It seems hard to believe, but such has been the pace with which this season has sped by, we’re almost at the end of the 2015-16 campaign.
It is going to be one we as Dons fans will look back on with a mixture of pride and regret; with an appreciation of much of what the team has given us, but with a sense of frustration at an opportunity passed up. I guess the question “what if?’ will always linger in our minds, and those of the players and management.
First and foremost, the boys went out and did what Derek McInnes had urged them to – despite all the advantages Celtic hold (finance, resources, squad size) they pushed them all the way until the last few weeks of the season, maintaining the same level of consistency shown in 2014-15. There’s still a chance to equal or better last season’s record-breaking points tally, and I’m not sure we can really ask for much more than that.
Yes there were chances blown, games lost when they shouldn’t have been, but equally there were matches won or points salvaged from seemingly lost situations, and the simple truth is that we don’t have the budget to fund the strength in depth required to guarantee fewer points being dropped. The team can get on a roll – as they did last autumn – and the confidence bred by winning leads to further successes, but there will always be a disappointment around the corner, the level we’re operating at means that is inevitable.
Finishing second and having long since secured a top six place to reach the Europa League qualifiers should not be dismissed lightly – you don’t have to delve far back into the history of our club to a point when even those achievements seemed like pipe-dreams. I know lots of you are feeling a bit down right now, but there are still plenty genuine reasons for positivity.

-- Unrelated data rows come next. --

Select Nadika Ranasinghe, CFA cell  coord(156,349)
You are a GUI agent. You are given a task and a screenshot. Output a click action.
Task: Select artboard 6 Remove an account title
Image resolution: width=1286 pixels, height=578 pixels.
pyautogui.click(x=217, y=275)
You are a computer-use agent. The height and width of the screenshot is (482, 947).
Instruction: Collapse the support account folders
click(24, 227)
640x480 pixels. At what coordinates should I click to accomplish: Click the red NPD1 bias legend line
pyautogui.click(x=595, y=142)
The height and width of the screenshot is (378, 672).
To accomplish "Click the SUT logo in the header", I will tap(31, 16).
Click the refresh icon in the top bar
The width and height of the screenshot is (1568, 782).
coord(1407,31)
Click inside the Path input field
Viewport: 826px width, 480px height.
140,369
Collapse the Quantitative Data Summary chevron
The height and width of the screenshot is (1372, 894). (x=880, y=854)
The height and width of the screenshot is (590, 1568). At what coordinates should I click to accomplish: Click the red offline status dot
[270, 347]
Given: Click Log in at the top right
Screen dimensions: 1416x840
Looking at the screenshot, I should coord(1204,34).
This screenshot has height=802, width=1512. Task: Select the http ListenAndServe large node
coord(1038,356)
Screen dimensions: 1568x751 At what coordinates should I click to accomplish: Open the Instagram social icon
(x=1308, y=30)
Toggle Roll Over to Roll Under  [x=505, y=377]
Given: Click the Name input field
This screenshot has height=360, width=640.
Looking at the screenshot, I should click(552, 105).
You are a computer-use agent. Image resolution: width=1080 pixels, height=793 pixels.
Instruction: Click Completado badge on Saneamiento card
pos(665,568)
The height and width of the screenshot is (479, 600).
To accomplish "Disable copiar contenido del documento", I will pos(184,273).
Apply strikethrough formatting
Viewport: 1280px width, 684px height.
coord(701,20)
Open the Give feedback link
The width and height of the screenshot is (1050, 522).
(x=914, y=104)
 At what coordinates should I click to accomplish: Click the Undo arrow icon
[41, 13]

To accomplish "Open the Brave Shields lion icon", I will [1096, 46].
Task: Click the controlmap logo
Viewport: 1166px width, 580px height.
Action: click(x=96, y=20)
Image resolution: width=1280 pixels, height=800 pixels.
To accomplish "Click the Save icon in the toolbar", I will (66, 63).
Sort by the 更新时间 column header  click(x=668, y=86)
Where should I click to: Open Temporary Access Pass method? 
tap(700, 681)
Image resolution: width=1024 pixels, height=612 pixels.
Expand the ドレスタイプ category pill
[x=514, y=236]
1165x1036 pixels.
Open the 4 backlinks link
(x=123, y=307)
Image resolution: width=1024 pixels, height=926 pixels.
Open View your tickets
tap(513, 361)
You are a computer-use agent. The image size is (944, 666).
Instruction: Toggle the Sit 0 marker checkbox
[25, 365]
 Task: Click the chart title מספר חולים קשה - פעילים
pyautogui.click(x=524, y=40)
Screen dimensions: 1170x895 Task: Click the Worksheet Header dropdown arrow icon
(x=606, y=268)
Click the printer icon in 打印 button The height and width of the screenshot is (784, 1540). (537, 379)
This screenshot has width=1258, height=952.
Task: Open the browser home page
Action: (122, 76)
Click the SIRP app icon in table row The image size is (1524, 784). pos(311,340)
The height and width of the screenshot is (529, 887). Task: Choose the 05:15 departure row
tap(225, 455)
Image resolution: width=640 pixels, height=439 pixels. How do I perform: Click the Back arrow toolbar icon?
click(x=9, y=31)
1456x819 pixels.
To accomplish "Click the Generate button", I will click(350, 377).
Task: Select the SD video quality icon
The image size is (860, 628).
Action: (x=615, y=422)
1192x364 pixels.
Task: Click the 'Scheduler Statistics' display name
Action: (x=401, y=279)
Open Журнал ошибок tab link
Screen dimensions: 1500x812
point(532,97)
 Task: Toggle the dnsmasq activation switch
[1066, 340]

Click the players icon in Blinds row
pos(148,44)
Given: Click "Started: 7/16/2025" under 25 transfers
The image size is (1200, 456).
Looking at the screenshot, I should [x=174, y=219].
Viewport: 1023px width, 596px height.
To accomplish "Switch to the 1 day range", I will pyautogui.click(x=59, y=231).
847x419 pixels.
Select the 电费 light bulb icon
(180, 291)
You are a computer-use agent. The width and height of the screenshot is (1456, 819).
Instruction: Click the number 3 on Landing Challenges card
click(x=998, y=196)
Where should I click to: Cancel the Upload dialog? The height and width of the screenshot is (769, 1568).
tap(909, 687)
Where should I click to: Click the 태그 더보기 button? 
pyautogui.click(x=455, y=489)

Could we have won the league this season? Yes, given how it panned out, clearly we could have done, but taking on Celtic for the title remains an uneven playing field, and even when they were not playing well the size of their squad, the individual quality within it, meant they were always likely to see it through. They’ve been getting a lot of stick right now, some of their performances have been poor, but they’re still on a ten-match unbeaten run in the Premiership … that’s what all those extra millions buys you, that’s what we simply cannot match over the long run.
This time of the year always brings an element of sadness, that empty feeling that comes when you know the weeks without football are stretching out in front of you. I know the close-season break is much shorter these days – we’ll be in European action at the end of June – but right now that seems impossibly far away. I liken it to the break-up of a relationship, or friendship. You’re used to that day-to-day contact, you share all the highs and lows, and then all of a sudden, sometimes in inexplicable and heartbreaking circumstances, just like in football, it’s over. I’ve been fortunate this season, I’ve been in Aberdeen on many occasions and had some incredible times, some fantastic memories … hopefully there’ll be many more to come when the players step back out on to the Pittodrie pitch in the summer sunshine, a wave from down there, and the rollercoaster begins all over again.
In the meantime, the team still has work to do, and it would be lovely for them to finish off the last few matches of this campaign on a positive note, to give us renewed hope for adventures which might lie ahead.
In the meantime, the team still has work to do, and it would be lovely for them to finish off the last few matches of this campaign on a positive note, to give us renewed hope for adventures which might lie ahead.